Well, so $\Omega_i(\mathbf{X})$ is a random variable -- we can ask about how it's distributed.

For example, to calculate the cumulative of $\Omega_n=\max$, note that $\max(\mathbf{X})\le w \iff \forall i, X_i\le w$. Since the $X_i$s are IID, the CDF is just:

$$F_{\Omega_n(\mathbf{X})}(w)=F_{X}(w)^n$$

It's clear that as $n\to\infty$, this function approaches (non-uniformly) either the Heaviside step function or zero (or really the "Heaviside step function at $+\infty$"). This makes sense -- if your distribution has a finite upper bound, then you'll eventually get that bound and the maximum of an infinite sample (i.e. of the distribution) will be that bound, but if it doesn't, then you're eventually bound to get every value, the maximum of an infinite sample is infinity.
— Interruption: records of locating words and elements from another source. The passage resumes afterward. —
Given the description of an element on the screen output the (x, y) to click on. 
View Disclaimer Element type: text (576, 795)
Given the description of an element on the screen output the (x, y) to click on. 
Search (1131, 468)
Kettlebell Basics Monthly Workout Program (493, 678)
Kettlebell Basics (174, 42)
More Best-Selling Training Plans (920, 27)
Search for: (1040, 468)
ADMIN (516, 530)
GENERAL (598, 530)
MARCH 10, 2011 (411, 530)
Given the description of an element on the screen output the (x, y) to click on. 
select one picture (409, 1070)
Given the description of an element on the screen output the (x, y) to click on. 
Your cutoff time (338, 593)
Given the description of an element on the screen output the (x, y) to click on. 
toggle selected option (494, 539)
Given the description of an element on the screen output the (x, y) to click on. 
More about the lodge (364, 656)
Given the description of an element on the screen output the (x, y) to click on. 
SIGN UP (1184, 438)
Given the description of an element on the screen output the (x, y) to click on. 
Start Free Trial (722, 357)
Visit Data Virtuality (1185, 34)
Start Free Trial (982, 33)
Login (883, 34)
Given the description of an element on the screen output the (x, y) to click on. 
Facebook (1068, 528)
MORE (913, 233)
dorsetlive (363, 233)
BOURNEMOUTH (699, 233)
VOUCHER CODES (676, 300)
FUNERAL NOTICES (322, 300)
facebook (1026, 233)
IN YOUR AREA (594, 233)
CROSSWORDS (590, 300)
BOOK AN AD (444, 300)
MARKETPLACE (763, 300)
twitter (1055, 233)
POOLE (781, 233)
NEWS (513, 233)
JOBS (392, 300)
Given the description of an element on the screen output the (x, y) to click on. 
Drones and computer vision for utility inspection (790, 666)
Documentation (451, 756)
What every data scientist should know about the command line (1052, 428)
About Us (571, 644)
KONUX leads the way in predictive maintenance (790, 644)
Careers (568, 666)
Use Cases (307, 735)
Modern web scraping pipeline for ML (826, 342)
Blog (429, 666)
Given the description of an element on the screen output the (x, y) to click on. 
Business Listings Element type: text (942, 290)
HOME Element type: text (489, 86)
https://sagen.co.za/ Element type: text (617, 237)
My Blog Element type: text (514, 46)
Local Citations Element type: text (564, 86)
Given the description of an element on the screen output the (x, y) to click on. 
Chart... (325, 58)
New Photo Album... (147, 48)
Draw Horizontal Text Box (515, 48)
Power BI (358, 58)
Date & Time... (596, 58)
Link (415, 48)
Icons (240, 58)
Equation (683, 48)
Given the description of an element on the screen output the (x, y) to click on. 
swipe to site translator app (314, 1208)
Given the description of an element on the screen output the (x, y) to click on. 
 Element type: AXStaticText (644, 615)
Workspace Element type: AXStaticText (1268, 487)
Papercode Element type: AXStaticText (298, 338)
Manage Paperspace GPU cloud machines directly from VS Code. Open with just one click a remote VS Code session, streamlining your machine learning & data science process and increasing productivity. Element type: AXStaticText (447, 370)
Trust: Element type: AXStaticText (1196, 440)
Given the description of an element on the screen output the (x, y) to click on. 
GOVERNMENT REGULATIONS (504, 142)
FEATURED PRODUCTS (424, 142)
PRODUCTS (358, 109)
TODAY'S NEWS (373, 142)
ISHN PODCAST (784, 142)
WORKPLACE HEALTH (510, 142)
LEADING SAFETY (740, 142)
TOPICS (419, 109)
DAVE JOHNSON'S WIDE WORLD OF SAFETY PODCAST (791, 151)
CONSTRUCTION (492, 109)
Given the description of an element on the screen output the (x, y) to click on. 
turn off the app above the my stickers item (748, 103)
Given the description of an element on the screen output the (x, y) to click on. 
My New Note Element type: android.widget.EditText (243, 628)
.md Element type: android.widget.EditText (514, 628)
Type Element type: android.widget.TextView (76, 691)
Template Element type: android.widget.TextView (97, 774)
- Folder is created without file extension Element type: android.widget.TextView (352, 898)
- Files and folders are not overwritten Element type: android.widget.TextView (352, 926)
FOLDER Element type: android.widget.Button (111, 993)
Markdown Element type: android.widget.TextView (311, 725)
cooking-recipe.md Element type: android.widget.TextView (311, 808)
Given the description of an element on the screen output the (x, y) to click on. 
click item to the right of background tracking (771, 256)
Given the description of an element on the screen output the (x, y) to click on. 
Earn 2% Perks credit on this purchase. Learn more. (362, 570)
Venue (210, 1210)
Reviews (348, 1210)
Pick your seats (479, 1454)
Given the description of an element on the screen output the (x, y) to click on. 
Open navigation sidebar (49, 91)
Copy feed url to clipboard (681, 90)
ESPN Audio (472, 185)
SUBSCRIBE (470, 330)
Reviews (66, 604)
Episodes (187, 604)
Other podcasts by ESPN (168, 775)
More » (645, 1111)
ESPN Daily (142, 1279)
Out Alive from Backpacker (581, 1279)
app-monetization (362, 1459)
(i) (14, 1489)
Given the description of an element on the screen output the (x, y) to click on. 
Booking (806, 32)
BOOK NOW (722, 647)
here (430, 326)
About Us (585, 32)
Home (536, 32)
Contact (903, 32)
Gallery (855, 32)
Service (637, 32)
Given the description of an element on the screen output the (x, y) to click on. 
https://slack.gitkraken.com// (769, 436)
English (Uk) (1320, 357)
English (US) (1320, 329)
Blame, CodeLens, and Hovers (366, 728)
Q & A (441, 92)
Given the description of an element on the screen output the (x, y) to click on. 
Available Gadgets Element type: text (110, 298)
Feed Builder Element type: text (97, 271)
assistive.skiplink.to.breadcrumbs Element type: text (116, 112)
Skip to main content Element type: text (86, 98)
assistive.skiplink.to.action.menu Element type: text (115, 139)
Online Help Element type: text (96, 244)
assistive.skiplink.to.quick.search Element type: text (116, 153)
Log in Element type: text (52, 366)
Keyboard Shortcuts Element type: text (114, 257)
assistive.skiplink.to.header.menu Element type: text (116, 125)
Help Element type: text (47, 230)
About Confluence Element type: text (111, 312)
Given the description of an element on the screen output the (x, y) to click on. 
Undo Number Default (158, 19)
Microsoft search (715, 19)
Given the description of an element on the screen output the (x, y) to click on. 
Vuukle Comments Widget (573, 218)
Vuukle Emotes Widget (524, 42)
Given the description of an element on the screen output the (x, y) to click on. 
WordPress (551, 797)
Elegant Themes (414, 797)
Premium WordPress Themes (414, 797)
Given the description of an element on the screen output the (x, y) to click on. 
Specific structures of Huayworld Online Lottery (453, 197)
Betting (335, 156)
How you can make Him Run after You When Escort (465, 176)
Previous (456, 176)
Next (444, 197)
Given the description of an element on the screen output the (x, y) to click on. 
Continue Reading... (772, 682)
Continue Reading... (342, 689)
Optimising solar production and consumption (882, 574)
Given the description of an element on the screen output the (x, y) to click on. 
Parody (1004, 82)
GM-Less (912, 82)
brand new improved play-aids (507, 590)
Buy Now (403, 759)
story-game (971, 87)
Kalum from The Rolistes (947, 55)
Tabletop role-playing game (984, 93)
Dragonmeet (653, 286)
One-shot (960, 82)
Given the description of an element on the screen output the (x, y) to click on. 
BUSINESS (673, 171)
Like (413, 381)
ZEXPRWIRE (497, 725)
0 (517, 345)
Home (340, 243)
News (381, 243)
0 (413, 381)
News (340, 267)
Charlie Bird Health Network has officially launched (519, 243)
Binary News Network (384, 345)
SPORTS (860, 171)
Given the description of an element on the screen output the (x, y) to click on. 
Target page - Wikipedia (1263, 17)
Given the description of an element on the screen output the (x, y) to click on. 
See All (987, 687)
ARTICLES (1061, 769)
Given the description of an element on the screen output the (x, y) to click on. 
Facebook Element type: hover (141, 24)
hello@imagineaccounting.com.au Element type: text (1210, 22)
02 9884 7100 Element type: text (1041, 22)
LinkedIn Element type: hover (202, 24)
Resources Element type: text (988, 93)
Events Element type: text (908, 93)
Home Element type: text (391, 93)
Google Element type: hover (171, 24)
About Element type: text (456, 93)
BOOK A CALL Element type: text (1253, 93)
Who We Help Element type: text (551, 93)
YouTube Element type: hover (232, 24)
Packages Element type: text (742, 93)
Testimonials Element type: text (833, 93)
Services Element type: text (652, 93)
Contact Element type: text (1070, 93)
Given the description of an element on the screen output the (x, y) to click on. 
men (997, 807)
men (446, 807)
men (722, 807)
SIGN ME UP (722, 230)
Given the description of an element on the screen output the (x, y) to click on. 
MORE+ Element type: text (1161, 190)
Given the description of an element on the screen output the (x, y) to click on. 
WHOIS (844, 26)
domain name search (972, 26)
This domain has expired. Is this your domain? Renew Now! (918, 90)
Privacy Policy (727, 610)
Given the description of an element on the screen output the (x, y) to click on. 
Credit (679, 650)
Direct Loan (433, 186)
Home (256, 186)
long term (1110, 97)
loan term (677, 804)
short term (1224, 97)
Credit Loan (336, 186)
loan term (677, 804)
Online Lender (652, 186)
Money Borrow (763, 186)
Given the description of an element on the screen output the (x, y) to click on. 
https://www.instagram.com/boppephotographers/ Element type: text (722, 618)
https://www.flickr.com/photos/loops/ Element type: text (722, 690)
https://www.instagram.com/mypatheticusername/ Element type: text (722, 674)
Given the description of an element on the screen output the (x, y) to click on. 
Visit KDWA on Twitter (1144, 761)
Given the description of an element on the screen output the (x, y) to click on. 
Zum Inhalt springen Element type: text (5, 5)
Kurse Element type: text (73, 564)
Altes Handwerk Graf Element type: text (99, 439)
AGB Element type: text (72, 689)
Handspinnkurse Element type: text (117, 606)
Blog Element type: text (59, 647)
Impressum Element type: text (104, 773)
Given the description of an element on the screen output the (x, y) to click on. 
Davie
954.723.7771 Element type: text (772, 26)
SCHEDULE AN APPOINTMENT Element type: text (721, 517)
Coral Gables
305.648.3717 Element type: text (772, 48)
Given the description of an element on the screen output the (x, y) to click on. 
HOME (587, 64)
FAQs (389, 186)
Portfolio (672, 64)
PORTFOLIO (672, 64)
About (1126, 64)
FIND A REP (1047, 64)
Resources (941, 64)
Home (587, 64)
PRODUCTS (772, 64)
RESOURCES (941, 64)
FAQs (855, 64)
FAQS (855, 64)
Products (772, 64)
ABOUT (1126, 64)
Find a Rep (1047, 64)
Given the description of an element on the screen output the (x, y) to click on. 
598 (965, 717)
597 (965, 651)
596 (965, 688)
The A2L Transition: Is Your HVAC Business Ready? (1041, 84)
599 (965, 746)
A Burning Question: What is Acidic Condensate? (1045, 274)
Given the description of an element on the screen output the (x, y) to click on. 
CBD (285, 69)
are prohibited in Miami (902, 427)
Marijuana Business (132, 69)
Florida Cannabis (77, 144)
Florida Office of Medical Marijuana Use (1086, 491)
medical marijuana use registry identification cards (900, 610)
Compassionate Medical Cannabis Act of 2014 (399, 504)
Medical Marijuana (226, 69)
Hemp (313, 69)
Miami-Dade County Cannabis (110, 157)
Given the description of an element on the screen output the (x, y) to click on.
Illustration of $F(x)^n$ for different distributions as $n\to\infty$

Similarly, $\min(\mathbf{X})\le w\iff \lnot \forall i, \lnot (X_i\le w)$. So the CDF is:

$$F_{\Omega_1(\mathbf{X})}(w)=1-(1-F_X(w))^n$$
OK, teaser over. Now consider $F_{\Omega_i(\mathbf{X})}(w)$, which is the probability that at least $i$ of the data points are $\le w$. The probability that some some specific $r$-selection is exactly these data points is $F_X(w)^r(1-F_X(w))^{n-r}$. So:

$$F_{\Omega_i(\mathbf{X})}(w)=\sum_{r=i}^{n}{\binom{n}{i}}F_X(w)^i(1-F_X(w))^{n-i}$$
Interestingly, the joint PDF of the order statistics (which are not at all uncorrelated) actually has a much simpler form -- the probability that $(\Omega_{1}(\mathbf{X}),\ldots \Omega_{n}(\mathbf{X}))$ takes the value $(x_1,\ldots x_n)$ is zero if the latter is not in ascending order. And if it is, the value can result from $(X_1,\ldots X_n)$ taking a value that is some permutation of $(x_1,\ldots x_n)$ -- and there are $n!$ such permutations. So the joint PDF is:

$$f_{\mathbf{\Omega}(\mathbf{X})}(\mathbf{w})=n!\prod_i f_X(w_i)$$
So the formulae above are just some fancy special cases of integration by parts on the above.